# Hanne Popow



## Jorch (Apr 26, 2008)

Picked this one up from Ecuagenera in March (Thanks Kyle!) in spike. I love the pale color. I've always wanted a pale pink/whitish phrag.  Also I'm amazed at how tiny and round the pouch opening is! It looks very cute IMO


----------



## Yoyo_Jo (Apr 26, 2008)

It is so totally cute! What a delicate color too. :clap: I think I need one...
I was too chicken to buy anything from Ecuagenera at the show; everything was bare root and I didn't know what a lot of the plants were or what to do with them. A bit intimidating for this newbie. Wait until next year though


----------



## philoserenus (Apr 26, 2008)

itz very cute ^^ i see some besseae in it. wat kind of crosses would produce white flowers anyways?


----------



## John M (Apr 26, 2008)

That's got beautiful colours! Very nice.:clap:


----------



## Kyle (Apr 26, 2008)

Yoyo jo, you should have asked, I would have been happy to answer any questions and found the perfect plant for you. I will be in Calgary next fall.

Jorch, I'll see you in Vancouver in a few days. I'll have some phrag species for sale. Real dalesandroi, among others. Thats a nice one, are you putting it in the Vancouver display? if not, can I use it for the Ecuagenera display, let me know!

Kyle


----------



## Yoyo_Jo (Apr 26, 2008)

Kyle said:


> Yoyo jo, you should have asked, I would have been happy to answer any questions and found the perfect plant for you. I will be in Calgary next fall.



Kyle, are you coming for the Foothills Orchid Society show in October then? Cool! I will look for you...


----------



## toddybear (Apr 26, 2008)

Nice one Jorch....I don't have any pink phrags at the moment, but maybe I should do something about that!

Maybe I need to visit my brother in Calgary come October!


----------



## Jorch (Apr 26, 2008)

Kyle said:


> Yoyo jo, you should have asked, I would have been happy to answer any questions and found the perfect plant for you. I will be in Calgary next fall.
> 
> Jorch, I'll see you in Vancouver in a few days. I'll have some phrag species for sale. Real dalesandroi, among others. Thats a nice one, are you putting it in the Vancouver display? if not, can I use it for the Ecuagenera display, let me know!
> 
> Kyle



Cool! I've pre-ordered a d'alesandroi, so fingers crossed it'll come? The only one I didn't pre-order is andrettae because.. well, it is quite expensive. 
I'm thinking of putting this one on display, as well as the paph concolor var longipetalum and a phrag richteri IF I can arrange transportation (and depending on the flower conditions by Thursday morning).  If I'm not putting it on display, for sure I can lend it to you. 

Thanks everyone for the nice comments!


----------



## SlipperFan (Apr 27, 2008)

I love the shape, the color -- everything about it says it's a keeper.


----------



## NYEric (Apr 27, 2008)

philoserenus said:


> itz very cute ^^ i see some besseae in it. wat kind of crosses would produce white flowers anyways?
***
> Direction
Quote the orchid forum thread above word for word, between "Kyle, are you" and "something about that!", inclusive.

> Dataset content
***
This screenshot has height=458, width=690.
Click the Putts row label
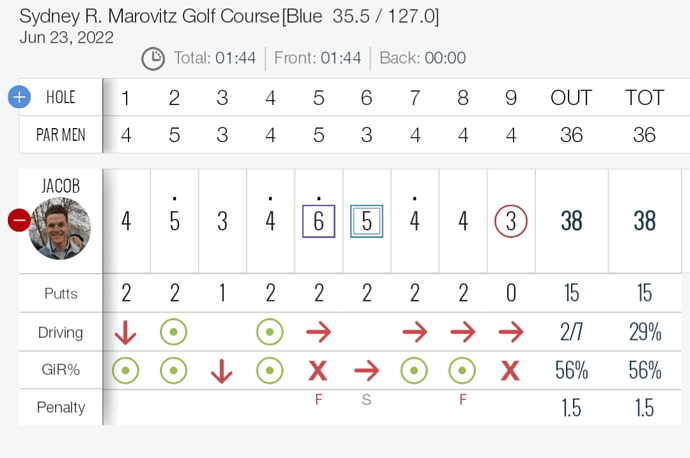60,294
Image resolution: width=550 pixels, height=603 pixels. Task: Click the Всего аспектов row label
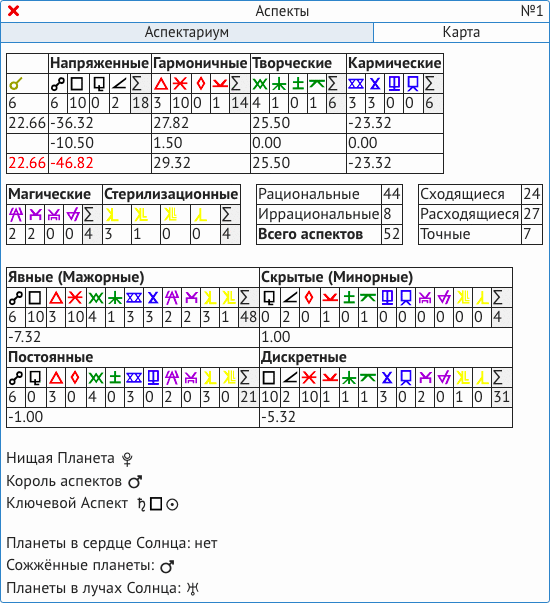(310, 234)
***
> The completed task
Kyle, are you coming for the Foothills Orchid Society show in October then? Cool! I will look for you...


----------



## toddybear (Apr 26, 2008)

Nice one Jorch....I don't have any pink phrags at the moment, but maybe I should do something about that!